- A Justiça manteve a prisão preventiva do turista argentino Eduardo Ignacio, convertendo a prisão em flagrante após audiência de custódia nesta segunda-feira (25).
- Ele havia sido preso no domingo (24) por fotografar uma criança negra de 7 anos durante passeio no trem Maria Fumaça, entre São João del-Rei e Tiradentes, em Minas Gerais, e compartilhar as imagens com comentários racistas.
- As mensagens ofensivas teriam sido enviadas por aplicativo de mensagens e compartilhadas em grupos, segundo o boletim de ocorrência.

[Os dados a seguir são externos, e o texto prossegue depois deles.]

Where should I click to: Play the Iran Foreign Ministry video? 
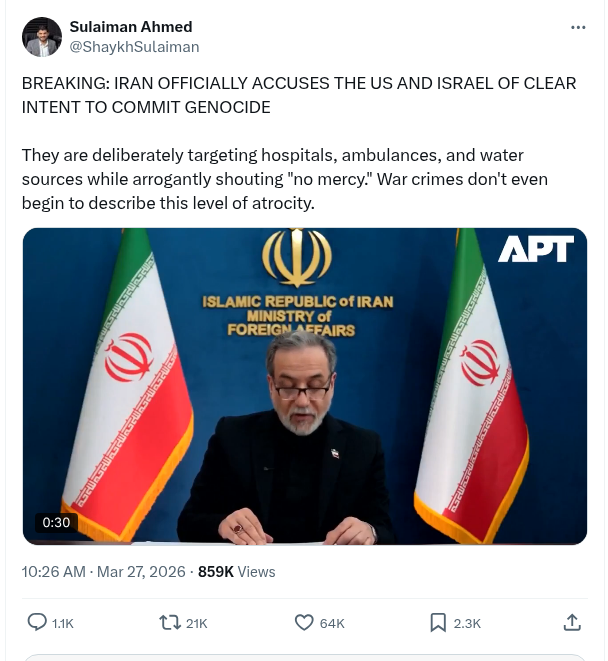pyautogui.click(x=304, y=386)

- A mãe da criança confrontou o homem, que desbloqueou o celular e mostrou as conversas; passageiros do trem o seguraram até a chegada da polícia.
- O caso é enquadrado no crime previsto no artigo 20 da Lei nº 7.716/1989, que trata de preconceito de raça, cor, etnia ou procedência nacional.
O Tribunal de Justiça de Minas Gerais manteve a prisão preventiva de um turista argentino envolvido em racismo contra uma criança durante passeio no trem Maria Fumaça, em Minas Gerais. Eduardo Ignacio teve a prisão em flagrante convertida após audiência de custódia realizada nesta segunda-feira (25). O turista havia sido detido no domingo (24), após fotografar uma criança negra de 7 anos e compartilhar as imagens com comentários de cunho racista.
A ação ocorreu durante o passeio entre São João del-Rei e Tiradentes, no Campo das Vertentes. Segundo o boletim, o argentino enviou as fotos por aplicativo de mensagens e, em uma das conversas, mencionou a possibilidade de “levá-lo como escravo”. Turistas presentes alertaram a mãe da criança; a Polícia Militar de Minas Gerais foi acionada e abriu investigação.
Detalhes do caso
Conforme registro policial, o conteúdo racista foi compartilhado em grupos e aplicativos de mensagens. A mãe da criança confronto o homem, que desbloqueou o celular voluntariamente e permitiu que ela visualizasse as mensagens e as fotos. A prisão foi decretada com base no artigo 20 da Lei 7.716/1989, que trata de crimes de preconceito de raça, cor, etnia ou procedência nacional.
A prisão em flagrante foi convertida em preventiva pela 1ª Vara Criminal da comarca de São João del-Rei após a audiência de custódia. A decisão mantém Eduardo Ignacio afastado do convívio social enquanto durar o processo. O caso continua sob apuração pela Justiça de Minas Gerais.